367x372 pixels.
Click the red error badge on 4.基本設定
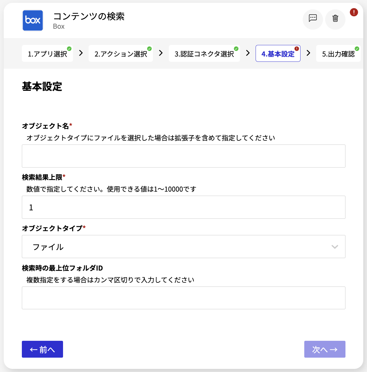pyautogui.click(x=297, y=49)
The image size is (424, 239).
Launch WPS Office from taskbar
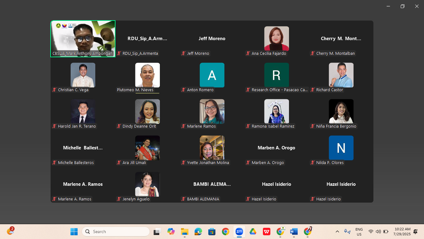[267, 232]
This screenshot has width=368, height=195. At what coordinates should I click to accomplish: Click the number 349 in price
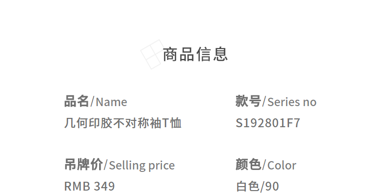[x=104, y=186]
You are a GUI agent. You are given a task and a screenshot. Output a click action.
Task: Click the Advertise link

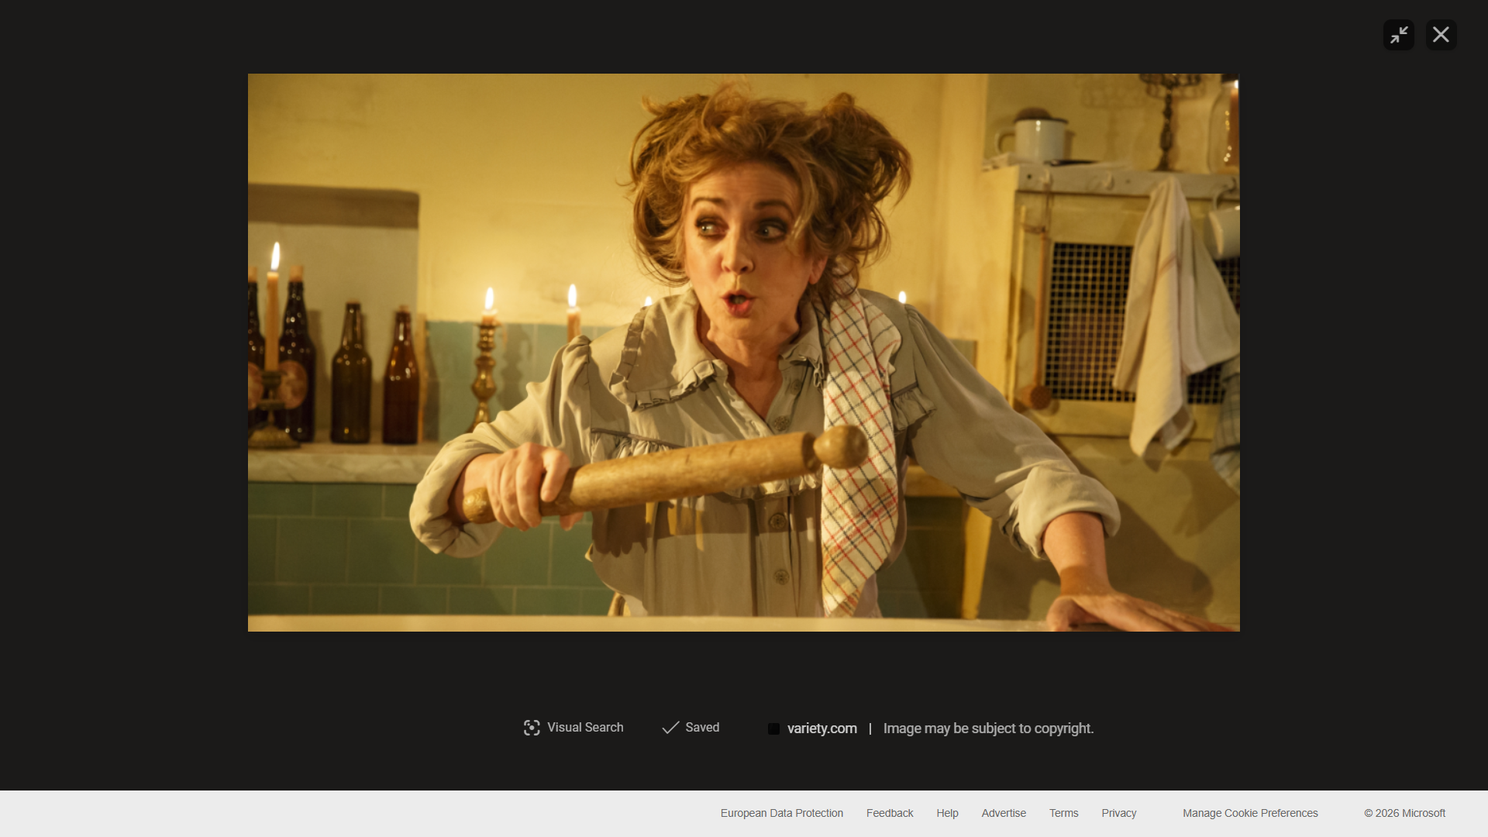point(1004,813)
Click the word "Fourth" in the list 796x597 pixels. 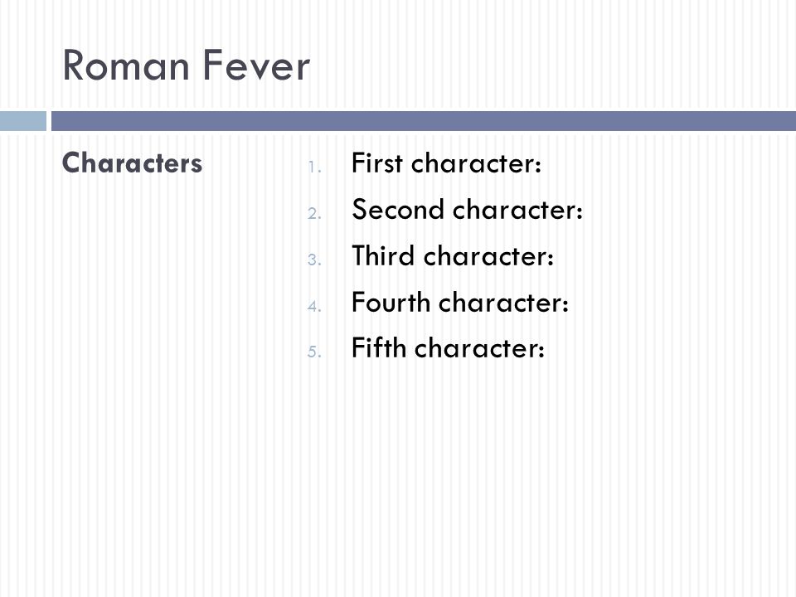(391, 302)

----

# Instructions to follow
Rewrite the listing from the line with "The image size is (424, 239)." to the line with "point(1004,813)", replacing "taskbar" with "Start menu" and keeping everything else the same. Leave the pictures out of your answer.

# Task result
The image size is (424, 239).
Launch WPS Office from Start menu
[267, 232]
This screenshot has width=368, height=195. At what coordinates should I click to accomplish: Click the number 349 in price
[x=104, y=186]
You are a GUI agent. You are given a task and a screenshot. Output a click action.
Task: Click the Advertise link

point(1004,813)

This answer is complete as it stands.